Forlan durante una cerimonia in cui è diventato il socio numero 40000 del Peñarol
Forlan durante una cerimonia in cui è diventato il socio numero 40000 del Peñarol

Che Diego Forlan sia da sempre un “hincha” del Peñarol non è certo un mistero. Lo stesso attaccante uruguayano, che in Sudamerica ha fatto le fortune proprio del Carbonero (oltre che dell’Independiente), lo ha più volte ammesso, e negli scorsi giorni dal Giappone ci ha tenuto a ribadirlo. Il suo “se tornassi in Sudamerica lo farei solo per il Peñarol” è sembrato un auto endorsement importante, tanto che in Uruguay il club manya ha drizzato le antenne ed alzato il telefono.

PIEDE DI PARTENZA – Il 2014 di Forlan è stato avaro di soddisfazioni, sia con il club che con la nazionale. Dopo aver partecipato da comprimario alla spedizione uruguagia in Brasile, l’ex Atletico Madrid è clamorosamente retrocesso dalla prima alla seconda divisione giapponese con il Cerezo Osaka, giocando poco (poco più di una dozzina di apparizioni) e segnando ancora meno. I contatti tra il Peñarol ed il suo agente ci sono già stati, e il ragazzo – che il 31 dicembre termina il suo vincolo di contratto con il club nipponico – sembra aver capito che questa è ormai l’ultima sua parte di carriera, da passare in patria.

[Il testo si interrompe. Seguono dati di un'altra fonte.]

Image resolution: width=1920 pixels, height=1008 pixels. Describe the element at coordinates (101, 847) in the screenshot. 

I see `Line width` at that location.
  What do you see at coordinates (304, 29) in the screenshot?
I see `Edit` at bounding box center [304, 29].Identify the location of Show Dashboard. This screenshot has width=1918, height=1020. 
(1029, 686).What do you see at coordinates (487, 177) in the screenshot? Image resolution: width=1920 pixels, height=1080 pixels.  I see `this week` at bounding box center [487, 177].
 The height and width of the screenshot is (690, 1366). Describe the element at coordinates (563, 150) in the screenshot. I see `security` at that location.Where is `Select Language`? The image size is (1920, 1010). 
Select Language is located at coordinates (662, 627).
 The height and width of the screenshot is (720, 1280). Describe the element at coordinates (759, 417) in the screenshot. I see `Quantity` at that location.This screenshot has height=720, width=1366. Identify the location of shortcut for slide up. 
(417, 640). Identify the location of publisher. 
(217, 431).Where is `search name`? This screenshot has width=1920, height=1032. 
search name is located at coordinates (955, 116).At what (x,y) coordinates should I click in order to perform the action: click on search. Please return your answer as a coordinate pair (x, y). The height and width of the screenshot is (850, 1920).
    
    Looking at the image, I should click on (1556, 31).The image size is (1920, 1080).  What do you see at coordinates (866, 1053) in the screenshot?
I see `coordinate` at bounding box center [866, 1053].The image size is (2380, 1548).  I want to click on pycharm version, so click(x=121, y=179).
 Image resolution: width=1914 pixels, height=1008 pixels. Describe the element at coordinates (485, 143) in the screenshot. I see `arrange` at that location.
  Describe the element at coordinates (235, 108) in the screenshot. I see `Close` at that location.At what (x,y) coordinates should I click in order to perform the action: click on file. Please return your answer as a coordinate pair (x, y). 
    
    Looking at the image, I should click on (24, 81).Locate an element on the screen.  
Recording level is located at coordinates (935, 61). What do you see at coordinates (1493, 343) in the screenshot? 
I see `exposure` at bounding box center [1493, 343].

GIORNI CALDI – Prima di ogni operazione però, in casa Peñarol c’è da risolvere la questione riguardante la prossima guida tecnica. Dopo l’esonero di Fossati, il ruolo di DT è stato preso ad interim da Paolo Montero che però non convince pienamente per un incarico a tempo pieno, ritenuto più utile come coordinatore delle varie squadre giovanili. I candidati alla panchina rimangono così Diego Aguirre (e per lui sarebbe un ritorno in grande stile, dopo aver lasciato la squadra da vicecampione in Libertadores) e Gustavo Matosas, pista decisamente più fredda. A giorni verrà presa la decisione definitiva, dato che la preparazione – con vari tornei annessi – inizierà subito dopo Capodanno.

CAPITOLO MERCATO – Che si cerchino rinforzi è comunque palese, dato che l’Aurinegro è una delle squadre più vecchie della Primera uruguayana e da tempo l’essenziale ricambio generazionale vive in una sorta di limbo infinito. I primi due nomi che circolano dalle parti di Calle Magallanes riguardano difesa ed attacco; vista l’impossibilità di arrivare a Diego Lugano (“Il Peñarol? Sicuramente tornerò, ma non è ancora il momento giusto” ha dichiarato l’icona celeste in odore di Barcellona), la società punta molto su Santiago Fosgt, argentino classe 1986 che nel 2014 si è diviso tra Patronato (club nel quale è cresciuto) ed El Tanque Sisley. Se il prossimo DT dovesse – come pare – Aguirre, ecco che per il reparto offensivo riprende quota il ritorno di Alejandro Martinuccio, uno che da queste parti conoscono bene per aver partecipato alla famosa cavalcata in Libertadores di cui si parlava prima. “Con Aguirre mi sono trovato benissimo – ha detto l’attuale punta del Coritiba – e se mi volesse con lui accetterei di corsa“.